** start of Source material **

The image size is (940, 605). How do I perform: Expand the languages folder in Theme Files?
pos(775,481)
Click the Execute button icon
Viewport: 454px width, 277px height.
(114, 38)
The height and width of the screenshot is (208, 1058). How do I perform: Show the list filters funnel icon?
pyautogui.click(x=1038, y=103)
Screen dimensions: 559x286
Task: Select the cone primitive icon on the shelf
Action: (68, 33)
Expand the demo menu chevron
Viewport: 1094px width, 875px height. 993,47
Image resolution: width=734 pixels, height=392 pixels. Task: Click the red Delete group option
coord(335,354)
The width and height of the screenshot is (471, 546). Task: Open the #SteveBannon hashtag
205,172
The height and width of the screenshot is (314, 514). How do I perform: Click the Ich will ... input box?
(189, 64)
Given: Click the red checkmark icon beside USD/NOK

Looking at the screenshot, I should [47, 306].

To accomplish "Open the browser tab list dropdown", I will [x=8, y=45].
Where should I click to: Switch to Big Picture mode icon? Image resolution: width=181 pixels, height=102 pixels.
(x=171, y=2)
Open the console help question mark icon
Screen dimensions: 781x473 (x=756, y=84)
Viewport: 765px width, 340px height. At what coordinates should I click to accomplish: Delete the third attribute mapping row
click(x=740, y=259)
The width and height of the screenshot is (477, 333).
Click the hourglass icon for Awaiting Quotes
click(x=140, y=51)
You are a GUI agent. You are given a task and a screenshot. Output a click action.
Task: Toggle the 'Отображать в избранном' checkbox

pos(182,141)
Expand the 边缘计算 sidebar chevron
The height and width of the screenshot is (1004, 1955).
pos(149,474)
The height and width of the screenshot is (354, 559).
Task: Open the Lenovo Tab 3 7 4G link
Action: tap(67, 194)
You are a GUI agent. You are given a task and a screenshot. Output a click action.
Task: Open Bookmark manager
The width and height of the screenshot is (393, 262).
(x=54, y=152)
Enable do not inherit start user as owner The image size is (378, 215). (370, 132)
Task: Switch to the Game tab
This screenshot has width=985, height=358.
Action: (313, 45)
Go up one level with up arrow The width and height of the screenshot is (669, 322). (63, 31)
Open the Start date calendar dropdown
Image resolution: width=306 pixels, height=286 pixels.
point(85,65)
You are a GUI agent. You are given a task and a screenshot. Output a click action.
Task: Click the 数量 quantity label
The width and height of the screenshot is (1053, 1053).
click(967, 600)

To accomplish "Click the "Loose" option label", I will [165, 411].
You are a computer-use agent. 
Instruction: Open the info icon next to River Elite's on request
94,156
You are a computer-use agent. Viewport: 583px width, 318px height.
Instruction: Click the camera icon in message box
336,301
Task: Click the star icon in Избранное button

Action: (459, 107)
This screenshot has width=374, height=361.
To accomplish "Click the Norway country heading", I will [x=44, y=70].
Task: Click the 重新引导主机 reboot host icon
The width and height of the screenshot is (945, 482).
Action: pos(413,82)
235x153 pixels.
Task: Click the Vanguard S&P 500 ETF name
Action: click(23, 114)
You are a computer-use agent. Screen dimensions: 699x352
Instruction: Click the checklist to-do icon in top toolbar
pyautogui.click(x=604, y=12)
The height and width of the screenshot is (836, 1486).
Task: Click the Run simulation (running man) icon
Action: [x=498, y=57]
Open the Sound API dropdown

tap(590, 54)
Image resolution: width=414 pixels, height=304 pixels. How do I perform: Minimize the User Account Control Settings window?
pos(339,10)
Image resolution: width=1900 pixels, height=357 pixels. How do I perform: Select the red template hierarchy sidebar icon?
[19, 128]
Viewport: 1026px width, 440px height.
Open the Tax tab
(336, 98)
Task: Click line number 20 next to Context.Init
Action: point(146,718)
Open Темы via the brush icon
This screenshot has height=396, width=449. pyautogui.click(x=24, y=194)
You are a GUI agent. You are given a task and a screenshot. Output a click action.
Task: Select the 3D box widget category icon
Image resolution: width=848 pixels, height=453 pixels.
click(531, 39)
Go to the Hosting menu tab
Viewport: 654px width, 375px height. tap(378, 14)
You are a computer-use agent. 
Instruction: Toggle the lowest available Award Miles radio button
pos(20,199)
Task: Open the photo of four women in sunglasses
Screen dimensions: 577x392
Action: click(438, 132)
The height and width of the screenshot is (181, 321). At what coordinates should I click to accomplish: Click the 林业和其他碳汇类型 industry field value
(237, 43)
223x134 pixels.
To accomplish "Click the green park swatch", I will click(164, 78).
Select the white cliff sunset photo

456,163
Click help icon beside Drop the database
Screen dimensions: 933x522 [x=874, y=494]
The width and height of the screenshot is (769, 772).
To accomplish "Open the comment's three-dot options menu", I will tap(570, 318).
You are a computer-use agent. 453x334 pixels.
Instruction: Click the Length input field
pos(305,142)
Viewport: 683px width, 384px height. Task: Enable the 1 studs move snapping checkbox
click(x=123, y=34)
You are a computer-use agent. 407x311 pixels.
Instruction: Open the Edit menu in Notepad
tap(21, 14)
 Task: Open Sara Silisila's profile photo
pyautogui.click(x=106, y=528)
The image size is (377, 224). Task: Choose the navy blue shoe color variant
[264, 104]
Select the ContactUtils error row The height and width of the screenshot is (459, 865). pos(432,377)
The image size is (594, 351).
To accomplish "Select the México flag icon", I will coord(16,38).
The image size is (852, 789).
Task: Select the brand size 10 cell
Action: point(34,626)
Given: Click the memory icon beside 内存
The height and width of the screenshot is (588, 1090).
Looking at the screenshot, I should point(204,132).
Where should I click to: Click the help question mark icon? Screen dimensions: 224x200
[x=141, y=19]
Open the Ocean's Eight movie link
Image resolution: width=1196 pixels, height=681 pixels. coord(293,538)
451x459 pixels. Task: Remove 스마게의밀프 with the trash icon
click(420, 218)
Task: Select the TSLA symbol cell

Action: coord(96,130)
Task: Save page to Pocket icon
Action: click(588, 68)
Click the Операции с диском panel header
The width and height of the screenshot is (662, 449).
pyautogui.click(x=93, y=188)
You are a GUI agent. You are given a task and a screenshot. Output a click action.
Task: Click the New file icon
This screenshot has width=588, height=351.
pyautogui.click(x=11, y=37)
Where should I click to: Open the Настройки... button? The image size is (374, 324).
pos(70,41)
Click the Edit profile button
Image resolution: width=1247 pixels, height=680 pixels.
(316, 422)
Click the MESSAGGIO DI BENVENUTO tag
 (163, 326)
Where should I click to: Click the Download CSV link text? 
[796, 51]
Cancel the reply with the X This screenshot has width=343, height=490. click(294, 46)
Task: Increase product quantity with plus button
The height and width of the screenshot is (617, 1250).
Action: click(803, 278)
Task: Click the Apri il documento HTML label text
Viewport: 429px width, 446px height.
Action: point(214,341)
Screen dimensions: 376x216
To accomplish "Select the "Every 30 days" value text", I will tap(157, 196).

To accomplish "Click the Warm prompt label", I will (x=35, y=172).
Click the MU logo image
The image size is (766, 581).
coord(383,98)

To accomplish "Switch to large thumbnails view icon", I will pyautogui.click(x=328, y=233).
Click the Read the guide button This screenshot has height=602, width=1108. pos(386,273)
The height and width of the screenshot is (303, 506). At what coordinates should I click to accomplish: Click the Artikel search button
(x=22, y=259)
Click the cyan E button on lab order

** end of Source material **

Written problem:
Copy out the entries above without any change, from the line containing "will [x=8, y=45]." through the line containing "will [x=44, y=70].", both of those lines included.

Task response:
To accomplish "Open the browser tab list dropdown", I will [x=8, y=45].
Where should I click to: Switch to Big Picture mode icon? Image resolution: width=181 pixels, height=102 pixels.
(x=171, y=2)
Open the console help question mark icon
Screen dimensions: 781x473 (x=756, y=84)
Viewport: 765px width, 340px height. At what coordinates should I click to accomplish: Delete the third attribute mapping row
click(x=740, y=259)
The width and height of the screenshot is (477, 333).
Click the hourglass icon for Awaiting Quotes
click(x=140, y=51)
You are a GUI agent. You are given a task and a screenshot. Output a click action.
Task: Toggle the 'Отображать в избранном' checkbox

pos(182,141)
Expand the 边缘计算 sidebar chevron
The height and width of the screenshot is (1004, 1955).
pos(149,474)
The height and width of the screenshot is (354, 559).
Task: Open the Lenovo Tab 3 7 4G link
Action: tap(67, 194)
You are a GUI agent. You are given a task and a screenshot. Output a click action.
Task: Open Bookmark manager
The width and height of the screenshot is (393, 262).
(x=54, y=152)
Enable do not inherit start user as owner The image size is (378, 215). (370, 132)
Task: Switch to the Game tab
This screenshot has width=985, height=358.
Action: (313, 45)
Go up one level with up arrow The width and height of the screenshot is (669, 322). (63, 31)
Open the Start date calendar dropdown
Image resolution: width=306 pixels, height=286 pixels.
point(85,65)
You are a GUI agent. You are given a task and a screenshot. Output a click action.
Task: Click the 数量 quantity label
The width and height of the screenshot is (1053, 1053).
click(967, 600)

To accomplish "Click the "Loose" option label", I will [165, 411].
You are a computer-use agent. 
Instruction: Open the info icon next to River Elite's on request
94,156
You are a computer-use agent. Viewport: 583px width, 318px height.
Instruction: Click the camera icon in message box
336,301
Task: Click the star icon in Избранное button

Action: (459, 107)
This screenshot has width=374, height=361.
To accomplish "Click the Norway country heading", I will [x=44, y=70].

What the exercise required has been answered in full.